En 1909, le début de la saison est marqué par la victoire de Luigi Ganna sur Milan San Remo, épreuve sur laquelle il domine les cadors de l’équipe Alcyon (Georget 2e , Van Hauwaert 4e et Faber 6e), ce qui atteste de la valeur de l’Italien, déjà 5e du Tour de France 1908. Notons toutefois la malchance de Georget, victime de trois crevaisons et d’une erreur de parcours sans lesquelles il aurait largement gagné la course. Côté italien, on peut souligner la 3e place de Giovanni Cuniolo et la 5e positiode l’aussi talentueux que sans scrupules Giovanni Gerbi (voir le rocambolesque Tour de Lombardie 1907).

Une semaine après Milan San Remo, le tout jeune Octave Lapize remporte son premier Paris-Roubaix en devançant au sprint Trousselier. « Trou-Trou » est décidément peu en réussite cette année-là, puisqu’il finit une nouvelle fois second sur Bordeaux-Paris, derrière Van Hauwaert qui prenait sa revanche de l’année précédente et remportait l’épreuve une seconde fois après 1907.

Le parcours

Le premier Giro d’Italia est composé de huit étapes pour une distance totale légèrement inférieure à 2 500 km (2 435 officiellement, ce qui, comme la plupart des distances de ces époques, est plus à prendre comme un ordre de grandeur qu’une réalité exacte). Le départ et l’arrivée sont donnés depuis Milan, siège de l’organisateur, la Gazzetta dello Sport. Un jour de repos est accordé entre chaque étape.

Première observation : la montagne est pratiquement absente du tracé. Celui-ci évite l’épine dorsale de l’Italie, ainsi que les Dolomites et les Alpes. La principale difficulté réside donc dans la longueur des étapes et surtout dans les conditions de course avec des routes qui, pour la plupart, ne sont pas asphaltées et en très mauvais état.

Les deux premières étapes sont plates et devraient simplement permettre de dégager une première hiérarchie parmi les hommes forts.

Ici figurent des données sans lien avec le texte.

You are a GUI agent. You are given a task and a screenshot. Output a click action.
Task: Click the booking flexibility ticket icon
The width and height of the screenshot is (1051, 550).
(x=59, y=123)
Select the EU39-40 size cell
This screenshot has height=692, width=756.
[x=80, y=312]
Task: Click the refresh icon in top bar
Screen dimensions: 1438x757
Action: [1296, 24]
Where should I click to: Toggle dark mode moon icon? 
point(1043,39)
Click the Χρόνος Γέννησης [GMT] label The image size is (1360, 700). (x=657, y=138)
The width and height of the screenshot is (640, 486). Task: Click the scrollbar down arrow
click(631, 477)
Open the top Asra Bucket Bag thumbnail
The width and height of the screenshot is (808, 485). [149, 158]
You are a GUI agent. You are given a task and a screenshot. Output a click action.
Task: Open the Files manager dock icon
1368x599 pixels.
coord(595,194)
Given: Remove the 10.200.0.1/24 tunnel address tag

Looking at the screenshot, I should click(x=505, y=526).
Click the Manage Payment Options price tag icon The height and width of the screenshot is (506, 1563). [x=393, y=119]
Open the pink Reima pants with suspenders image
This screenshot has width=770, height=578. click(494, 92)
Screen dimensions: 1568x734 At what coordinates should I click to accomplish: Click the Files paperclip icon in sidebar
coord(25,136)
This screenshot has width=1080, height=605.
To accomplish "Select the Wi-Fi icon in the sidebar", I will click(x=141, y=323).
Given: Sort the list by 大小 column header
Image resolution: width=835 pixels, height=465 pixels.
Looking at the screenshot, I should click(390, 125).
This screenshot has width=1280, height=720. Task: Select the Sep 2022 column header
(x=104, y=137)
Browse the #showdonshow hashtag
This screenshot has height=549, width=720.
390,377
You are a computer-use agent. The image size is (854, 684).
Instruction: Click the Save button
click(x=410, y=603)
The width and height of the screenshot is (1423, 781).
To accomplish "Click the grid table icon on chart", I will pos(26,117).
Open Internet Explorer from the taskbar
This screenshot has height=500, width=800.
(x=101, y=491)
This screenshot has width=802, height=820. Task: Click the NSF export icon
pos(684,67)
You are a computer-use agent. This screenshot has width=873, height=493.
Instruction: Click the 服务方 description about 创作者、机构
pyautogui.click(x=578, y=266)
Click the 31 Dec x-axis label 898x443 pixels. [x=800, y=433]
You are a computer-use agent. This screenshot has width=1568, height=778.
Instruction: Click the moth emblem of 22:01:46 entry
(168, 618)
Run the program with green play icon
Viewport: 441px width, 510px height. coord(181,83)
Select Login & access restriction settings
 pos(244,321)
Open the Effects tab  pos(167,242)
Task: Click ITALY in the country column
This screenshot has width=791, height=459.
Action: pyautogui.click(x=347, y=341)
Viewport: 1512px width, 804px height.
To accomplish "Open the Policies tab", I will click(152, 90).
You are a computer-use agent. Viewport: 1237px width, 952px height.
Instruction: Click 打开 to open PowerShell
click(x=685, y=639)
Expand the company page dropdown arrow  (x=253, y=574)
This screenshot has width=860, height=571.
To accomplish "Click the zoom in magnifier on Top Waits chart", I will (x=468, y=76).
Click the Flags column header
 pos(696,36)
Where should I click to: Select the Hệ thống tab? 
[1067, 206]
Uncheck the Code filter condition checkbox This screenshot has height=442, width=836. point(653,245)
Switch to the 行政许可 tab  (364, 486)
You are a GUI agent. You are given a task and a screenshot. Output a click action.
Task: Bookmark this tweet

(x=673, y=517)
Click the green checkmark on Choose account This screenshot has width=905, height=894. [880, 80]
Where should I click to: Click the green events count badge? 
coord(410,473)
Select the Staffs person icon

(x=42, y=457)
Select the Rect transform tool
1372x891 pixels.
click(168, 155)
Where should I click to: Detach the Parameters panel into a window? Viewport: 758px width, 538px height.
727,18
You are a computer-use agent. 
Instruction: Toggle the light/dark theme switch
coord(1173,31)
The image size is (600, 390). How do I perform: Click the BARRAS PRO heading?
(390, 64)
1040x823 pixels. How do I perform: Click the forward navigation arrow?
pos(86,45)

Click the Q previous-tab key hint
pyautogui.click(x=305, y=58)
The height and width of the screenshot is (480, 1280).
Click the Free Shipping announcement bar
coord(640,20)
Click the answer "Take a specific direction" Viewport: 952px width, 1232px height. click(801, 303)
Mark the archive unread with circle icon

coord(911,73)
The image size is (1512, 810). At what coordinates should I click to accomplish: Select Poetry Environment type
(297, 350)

La troisième étape, reliant Chieti à Naples, présente en revanche un profil accidenté dans sa première partie. Les coureurs auront plusieurs ascensions à gravir dont une montée assez exigeante vers Roccaraso (18 km à 5% avec des passages à 12%) mais dont le sommet se trouve loin de l’arrivée. Ainsi, les 120 derniers kilomètres de l’étape sont globalement plats.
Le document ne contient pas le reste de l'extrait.